Lula wird Trumps Zollhammer geschehen lassen und politisch zu nutzen versuchen. Obwohl die Regierung zunächst mit reziproken Strafzöllen gegen US-Importe gedroht und dafür die Unterstützung des Kongresses erhalten hat, dürfte sie vorerst abwarten, wie Finanzminister Fernando Haddad in dieser Woche durchblicken ließ. Massive Zölle auf Importe hätten direkte Folgen für die Inflation und die brasilianischen Konsumenten. Und mit denen will es sich Lula nicht verscherzen, wo es gerade so gut für ihn läuft.

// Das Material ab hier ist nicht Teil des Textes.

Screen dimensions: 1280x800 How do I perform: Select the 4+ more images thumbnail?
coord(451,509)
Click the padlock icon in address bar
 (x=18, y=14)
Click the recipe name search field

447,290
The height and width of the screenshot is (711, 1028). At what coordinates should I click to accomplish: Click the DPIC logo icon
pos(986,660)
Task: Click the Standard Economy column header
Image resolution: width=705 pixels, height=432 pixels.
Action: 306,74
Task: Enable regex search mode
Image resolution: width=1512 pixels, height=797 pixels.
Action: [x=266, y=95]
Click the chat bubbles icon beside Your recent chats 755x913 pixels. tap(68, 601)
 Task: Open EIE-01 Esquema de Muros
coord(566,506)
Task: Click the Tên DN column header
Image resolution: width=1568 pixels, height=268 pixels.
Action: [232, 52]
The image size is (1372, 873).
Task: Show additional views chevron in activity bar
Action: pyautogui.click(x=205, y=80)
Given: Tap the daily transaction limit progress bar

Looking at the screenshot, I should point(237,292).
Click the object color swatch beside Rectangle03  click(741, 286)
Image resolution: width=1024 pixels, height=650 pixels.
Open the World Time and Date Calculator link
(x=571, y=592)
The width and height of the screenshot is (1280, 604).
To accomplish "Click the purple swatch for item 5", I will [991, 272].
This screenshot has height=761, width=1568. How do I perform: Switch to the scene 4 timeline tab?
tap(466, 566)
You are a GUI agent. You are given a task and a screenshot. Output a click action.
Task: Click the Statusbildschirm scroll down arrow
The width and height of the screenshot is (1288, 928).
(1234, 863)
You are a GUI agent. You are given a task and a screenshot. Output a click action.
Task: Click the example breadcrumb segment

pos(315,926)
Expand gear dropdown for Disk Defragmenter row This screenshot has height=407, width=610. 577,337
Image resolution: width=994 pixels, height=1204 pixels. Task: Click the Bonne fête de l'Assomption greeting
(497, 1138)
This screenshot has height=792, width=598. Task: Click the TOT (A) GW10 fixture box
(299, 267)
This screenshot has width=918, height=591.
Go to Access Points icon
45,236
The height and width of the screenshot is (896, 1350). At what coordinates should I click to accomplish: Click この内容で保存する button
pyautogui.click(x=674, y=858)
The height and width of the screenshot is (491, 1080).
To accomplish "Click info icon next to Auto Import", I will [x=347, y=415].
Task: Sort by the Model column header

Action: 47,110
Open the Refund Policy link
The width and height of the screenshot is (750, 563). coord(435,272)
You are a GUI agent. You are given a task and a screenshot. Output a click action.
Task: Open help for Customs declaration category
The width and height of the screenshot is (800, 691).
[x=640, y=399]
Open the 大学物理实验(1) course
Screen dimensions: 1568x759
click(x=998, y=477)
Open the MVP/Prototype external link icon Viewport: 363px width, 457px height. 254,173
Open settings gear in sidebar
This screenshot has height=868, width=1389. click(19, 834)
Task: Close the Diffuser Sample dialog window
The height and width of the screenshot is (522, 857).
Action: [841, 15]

Dennoch kann nicht ausgeschlossen werden, dass auch Brasilien früher oder später zur Keule greift. Das wäre nach Ansicht der meisten Experten wirtschaftlich zwar nicht besonders rational. Doch im Zollstreit zwischen den USA und Brasilien ist die Logik längst eine andere, eine politische.

Auch mit Blick auf Trump sucht man nach Rationalität. Wirtschaftlich lassen sich Zölle in diesem Ausmaß gegen die größte Volkswirtschaft Lateinamerikas nicht erklären. Brasiliens Wirtschaft ist zwar sehr abgeschottet. Auch stört sich Washington an den Regulierungen, denen die amerikanischen Big-Tech-Unternehmen unterworfen sind. Doch die Vereinigten Staaten verzeichnen im Handel mit Brasilien seit Jahren einen Überschuss von mehreren Milliarden Dollar pro Jahr.

Beobachter vermuten daher, dass Trump Brasilien exemplarisch für seine Annäherung an China bestrafen will und der Gipfel der BRICS-Gruppe in Rio de Janeiro Anfang Juli, bei dem Lula an der Seite anderer Staatschefs des „globalen Südens“ einige indirekte Seitenhiebe gegen Washington austeilte, ein Auslöser für die massiven Strafzölle gewesen sein könnte. Als ob das nicht schon komplex genug wäre, hat Trump mit seinem Freund Bolsonaro ein Element in den Zollstreit eingebracht, das bei der Suche nach einem Ausweg aus der Krise für beide Seiten ein Hindernis ist.